Terwijl het Noorden van ons land nog van de herfstvakantie geniet, kwam ik een handige (formatieve) werkvorm tegen die goed past binnen het ‘leren is te leren’ benaderingswijze van prof. Guy Claxton ; Building Learning Power, nu ook wel The Learning Power Approach genoemd. Daarbij gaat het onder andere om de attitude te verbinden aan het leren van kennis en vaardigheden.
Gaan leerlingen zich meer verdiepen in de stof, vinden ze lastige inhoudelijke stukken ook uitdagend, zijn ze bereid om met respect naar elkaars en eigen werk te kijken, zijn ze bereid feedback en feedforward te ontvangen, enz.? In deze koppeling tussen attitude en inhoud en vaardigheden, worden allerlei leercapaciteiten getraind in vier gebieden (zie afbeelding). Voor leerlingen worden deze ‘leerspieren’ genoemd, dit omdat je door goed te trainen (net als in de sport, of muziek enz.) er beter in kan worden.

‘Mijn favoriete nee’
Deze routine wordt gebruikt als je wilt dat leerlingen op elkaars werk, gedachten en ideeën reageren. Daarbij worden o.a. de volgende (BLP) leercapaciteiten getraind: luisteren/empathie, samenwerken, essenties benoemen, herzien, meta-leren, vragen stellen, koppelingen maken, logisch redeneren, doorgronden en doorzetten. Een rijke werkvorm dus.
Ik kwam het tegen in een video van ‘Teaching Channel’ met wiskunde docent Leah Alcala in de hoofdrol. De vraag is daarbij; hoe ver zijn de leerlingen (bijv. bij een specifiek reken/wiskunde probleem) en waar lopen ze tegen aan? Wie staat waar, zonder specifiek dat op leerling niveau te willen monitoren, maar meer als leermoment voor de hele klas.
Hoe het werkt:
- Er wordt als warming up aan het begin van de les een kleine opdracht gegeven.
- Leerlingen schrijven hun antwoord op een kaartje.
- De leraar scant de antwoorden en verdeelt ze op twee stapeltjes; ja (goed antwoord) en nee (gedeeltelijk goed / fout antwoord)

• • •

> Vereiste opdracht 1:
Beantwoord de volgende vragen over de tekst over de werkvorm ‘Mijn favoriete nee’:
(a) Hoe worden de leercapaciteiten voor leerlingen genoemd?
(b) In een video van welk kanaal is de werkvorm aangetroffen?
(c) Over welke twee stapeltjes verdeelt de leraar de antwoorden?
De tekst en de vermeldingen zijn afkomstig uit verschillende bronnen.

• • •

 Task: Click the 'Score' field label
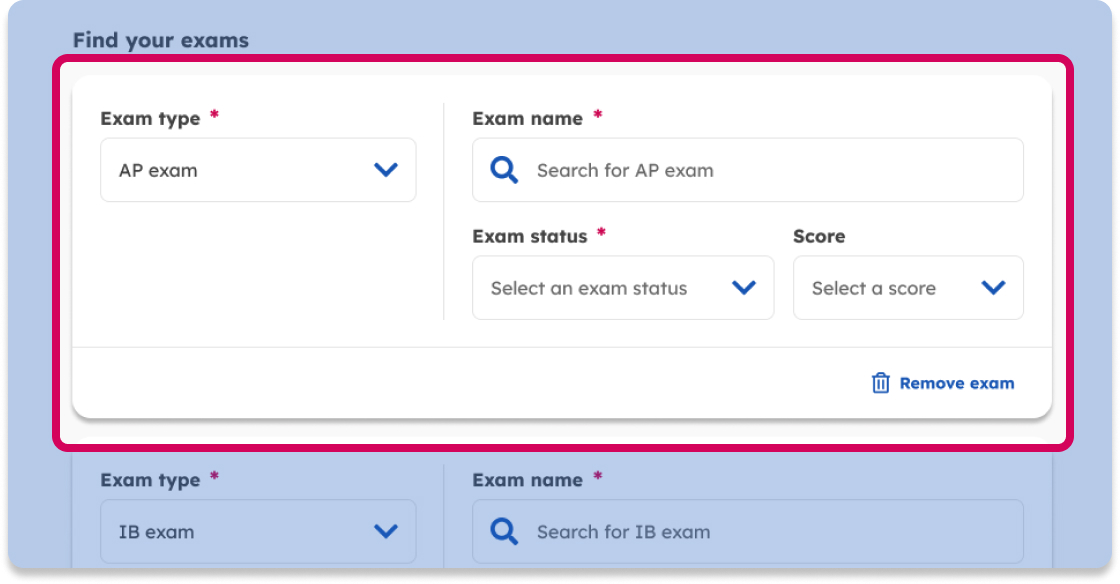coord(819,237)
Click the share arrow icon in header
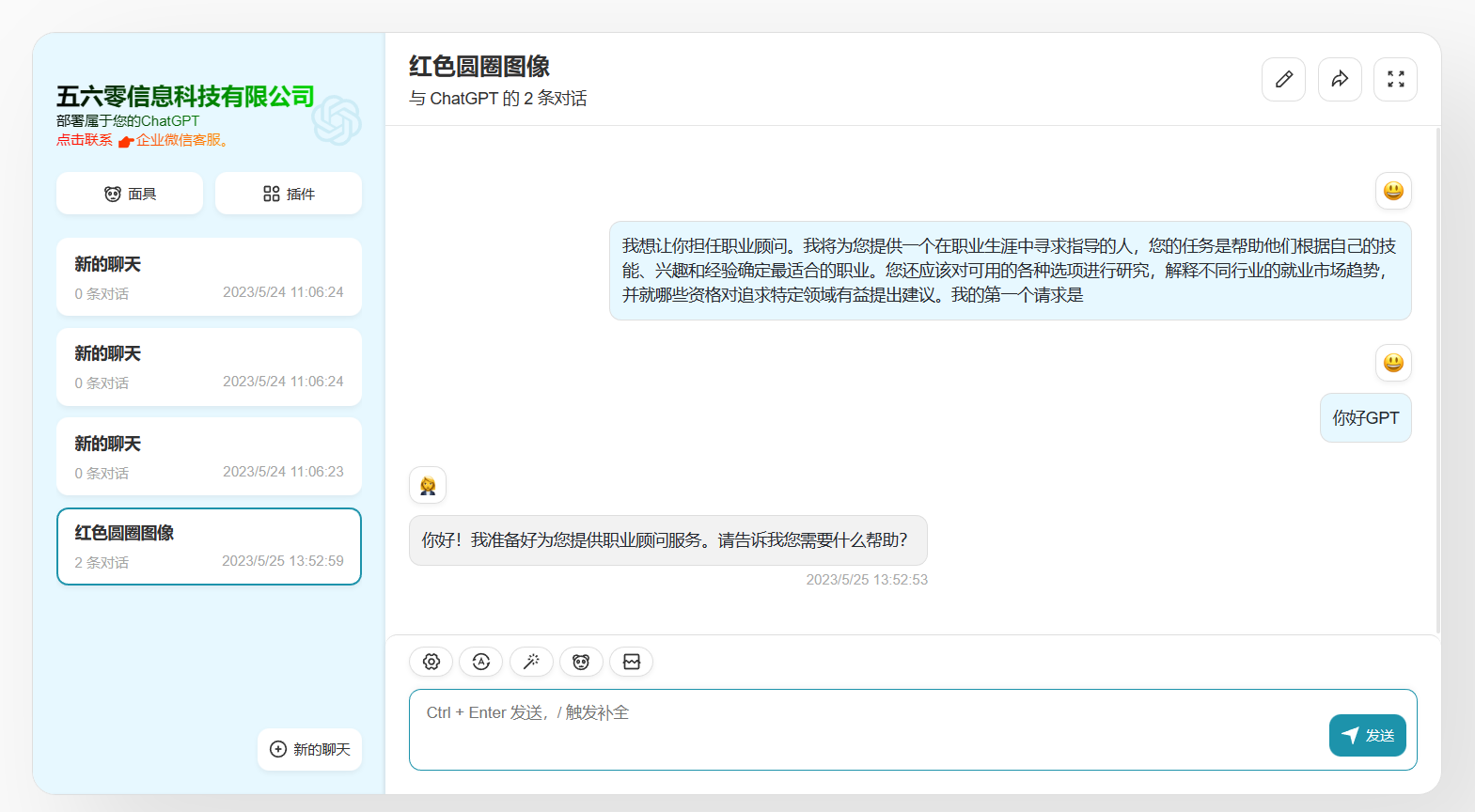This screenshot has width=1475, height=812. pyautogui.click(x=1340, y=80)
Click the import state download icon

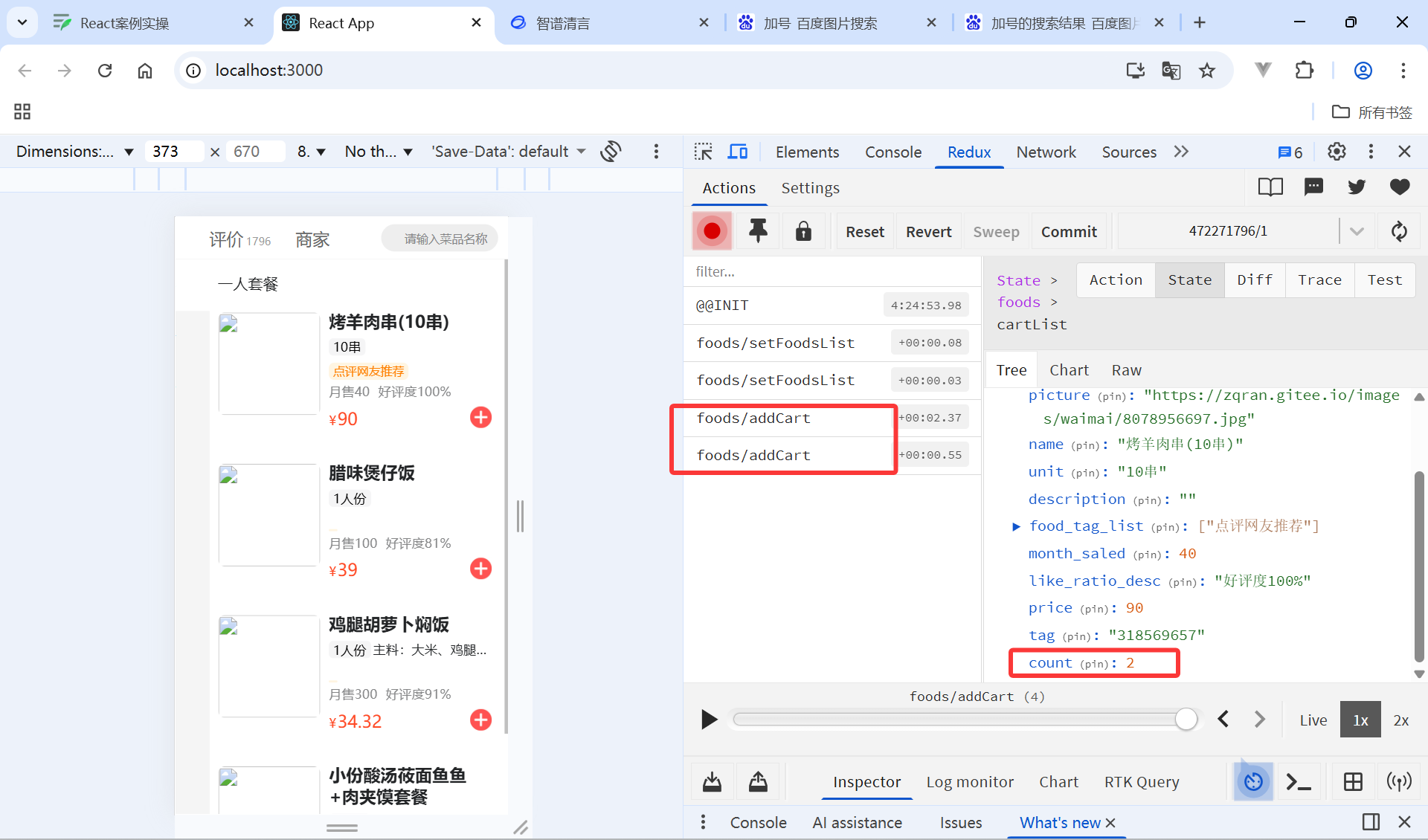tap(712, 782)
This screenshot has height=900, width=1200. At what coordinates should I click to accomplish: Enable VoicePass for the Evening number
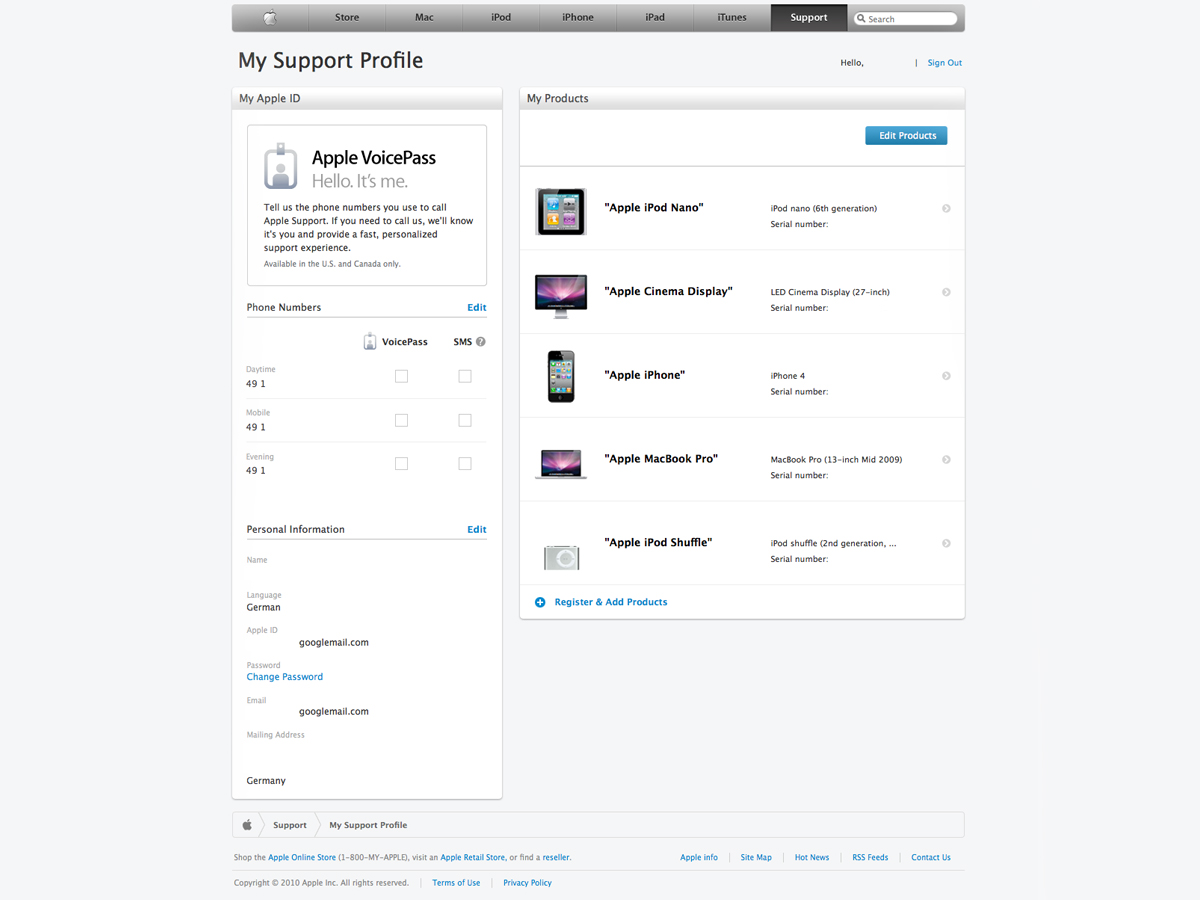point(401,463)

• • •

> Vereiste opdracht 2:
Citeer de regels van alle vier vermeldingen woord voor woord en laat de afbeeldingen weg.

> Antwoord 1:
(a) Voor leerlingen worden de leercapaciteiten ‘leerspieren’ genoemd.
(b) In een video van ‘Teaching Channel’.
(c) Over een stapeltje ja (goed antwoord) en een stapeltje nee (gedeeltelijk goed / fout antwoord).

> Antwoord 2:
 Task: Click the 'Score' field label
coord(819,237)
Click the share arrow icon in header
This screenshot has width=1475, height=812. pyautogui.click(x=1340, y=80)
Click the import state download icon

tap(712, 782)
This screenshot has height=900, width=1200. At what coordinates should I click to accomplish: Enable VoicePass for the Evening number
point(401,463)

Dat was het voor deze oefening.